LE PRÉSIDENT LUCIEN BONAPARTE, avec un courroux simulé. — Je sens trop la dignité du poste que j’occupe pour supporter plus longtemps les menaces insolentes de quelques orateurs, et pour ne pas rappeler de tout mon pouvoir l’ordre et la décence dans le conseil.

Le calme se rétablit, et le président accorde la parole à l’orateur qui l’avait réclamée le premier après Gaudin.

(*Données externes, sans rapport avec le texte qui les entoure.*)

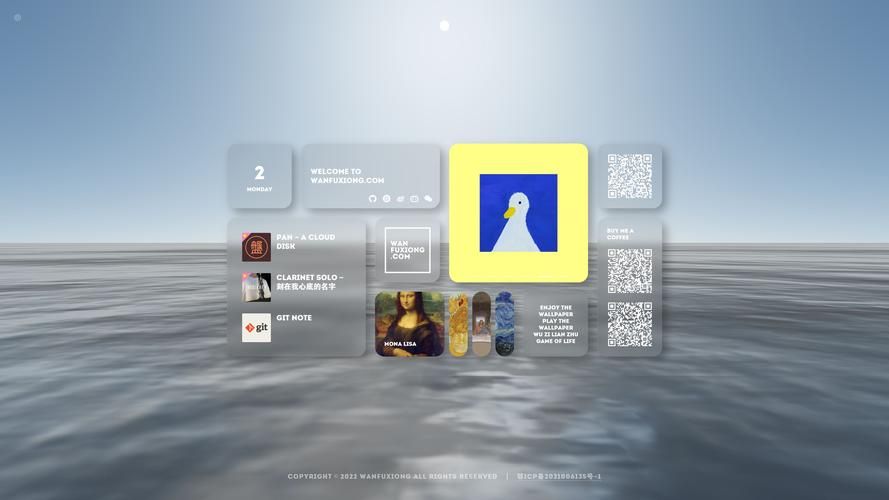Click the round icon next to GitHub
889x500 pixels.
[387, 199]
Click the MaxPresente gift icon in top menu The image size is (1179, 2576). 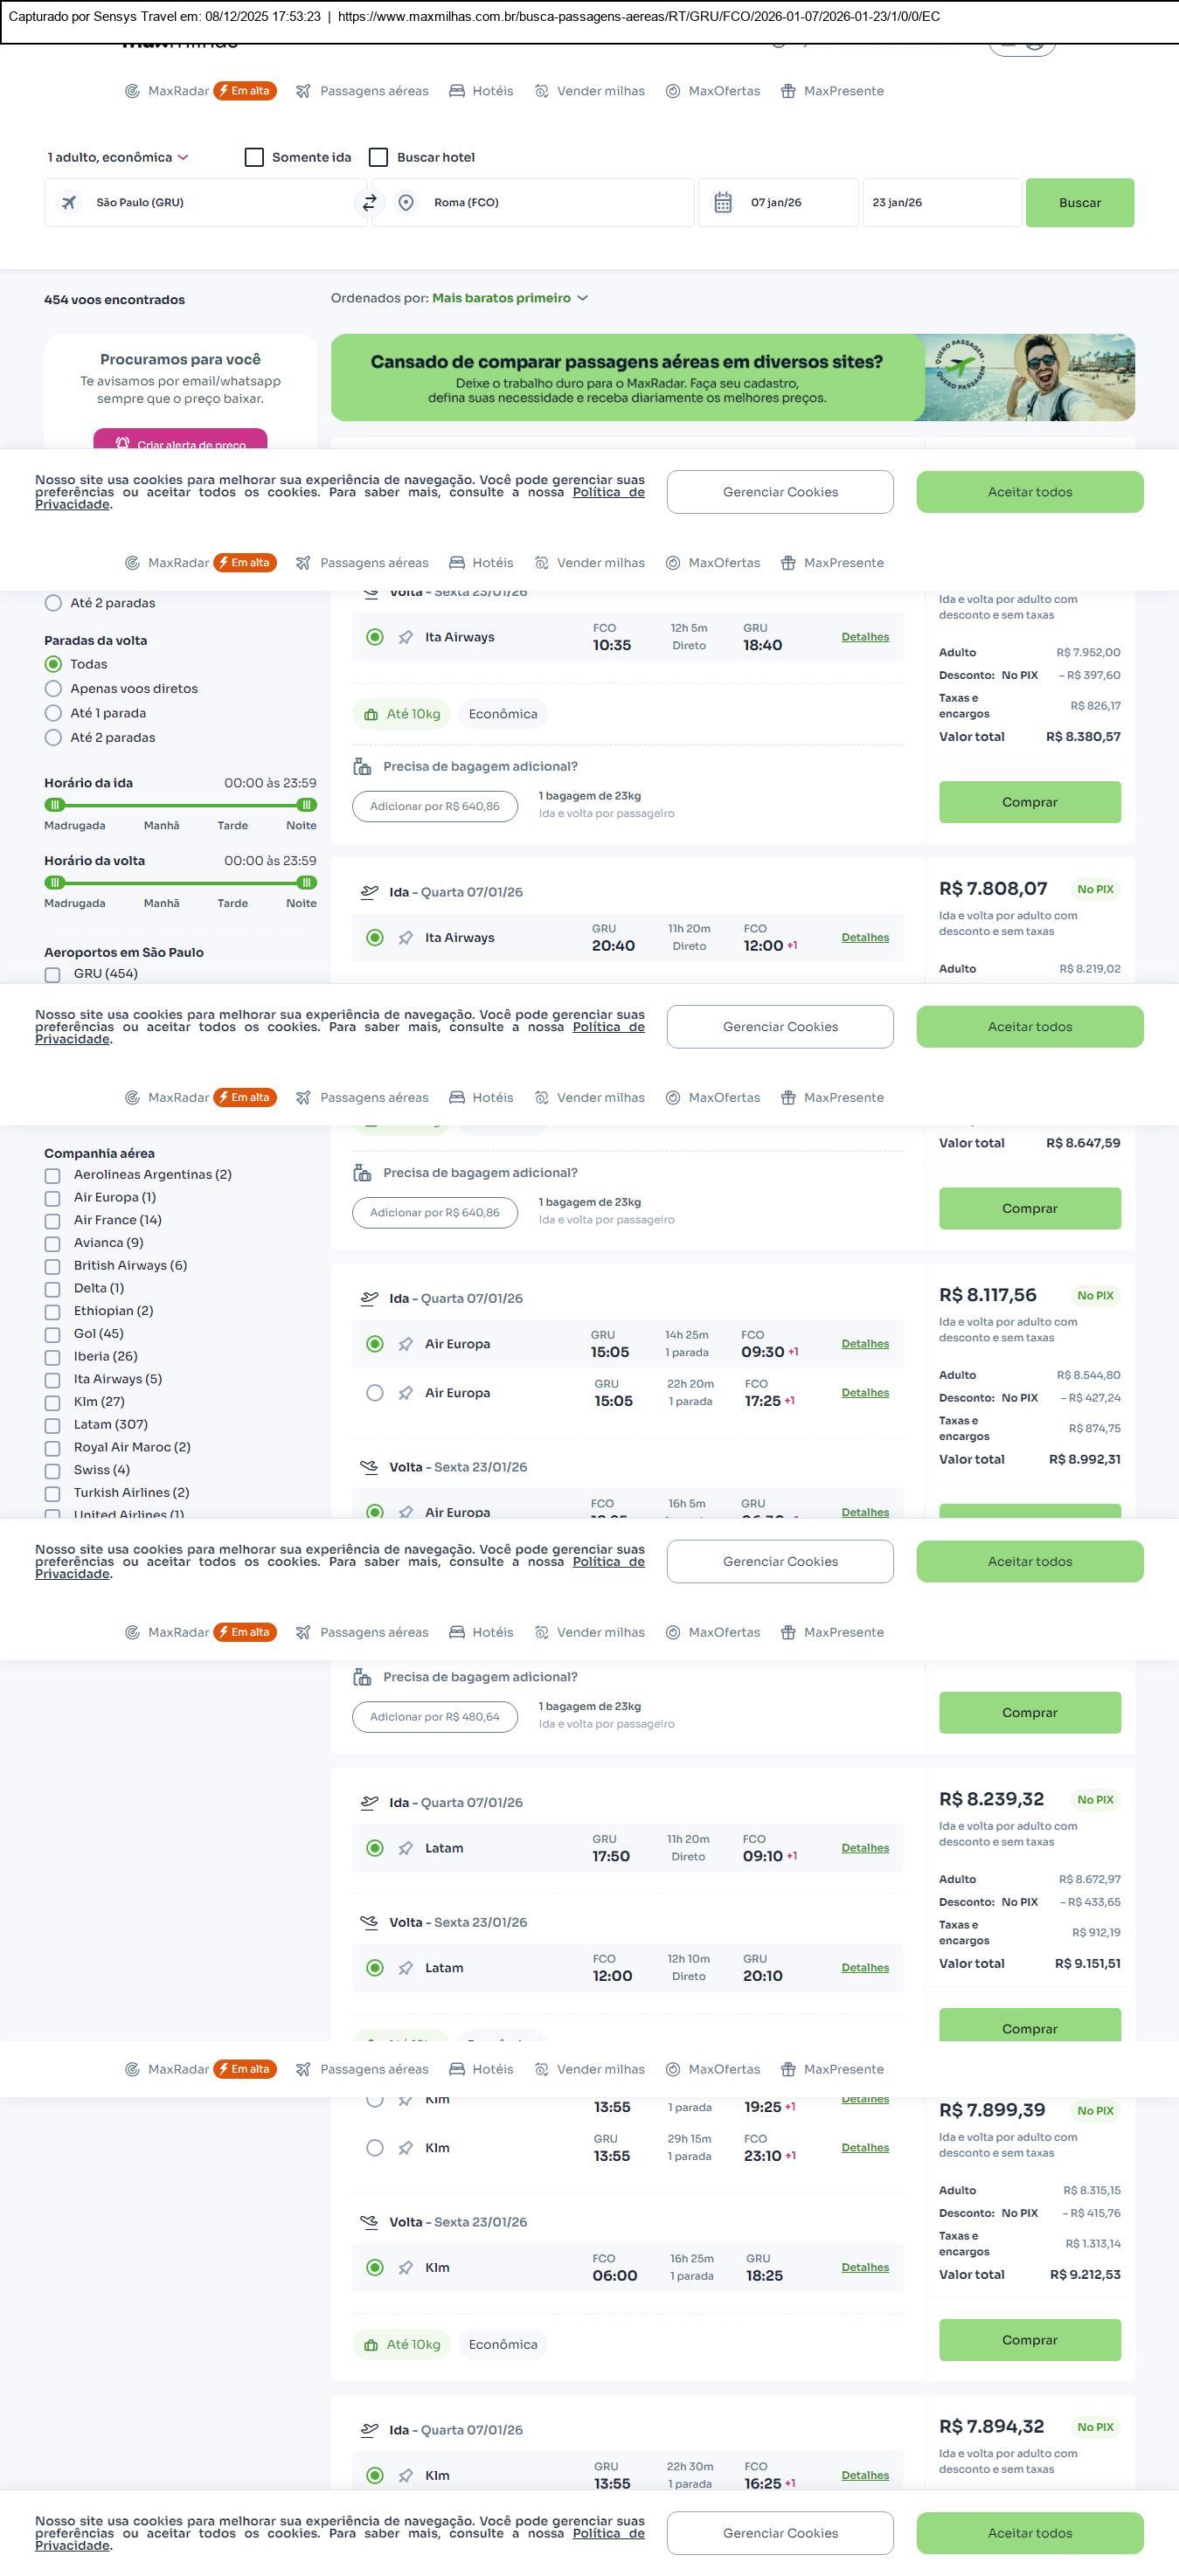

GRANDMAISON. — Citoyens représentants, la France ne verra pas sans étonnement que la représentation nationale et le conseil des Cinq-Cents, cédant au décret constitutionnel du conseil des Anciens, se soient rendus dans cette nouvelle enceinte sans être instruits du danger, imminent sans doute, qui nous menaçait ! On a parlé de factieux, nous les avions signalés depuis longtemps, les factieux (Oui ! oui !), et certes, ils ne nous épouvantent pas ! Je demande que l’on nous instruise des grands dangers qui menacent la constitution : je dis la constitution, parce que tout le monde prétend vouloir conserver la république ; reste à savoir quelle république on veut. (Bravos prolongés. — C’est cela !) Sera-ce celle de Venise, celle des États-Unis ? Prétendra-t-on qu’en Angleterre, la république et la liberté existent ? Je réponds que non ! je réponds que ce n’est pas pour vivre sous de tels gouvernements que nous avons depuis dix ans fait tous les sacrifices imaginables, que nous avons épuisé nos fortunes et que le sang français a coulé à torrents. (Tonnerre d’applaudissements.) Je demande qu’à l’instant tous les membres du conseil renouvellent le serment de fidélité à la constitution de l’an III…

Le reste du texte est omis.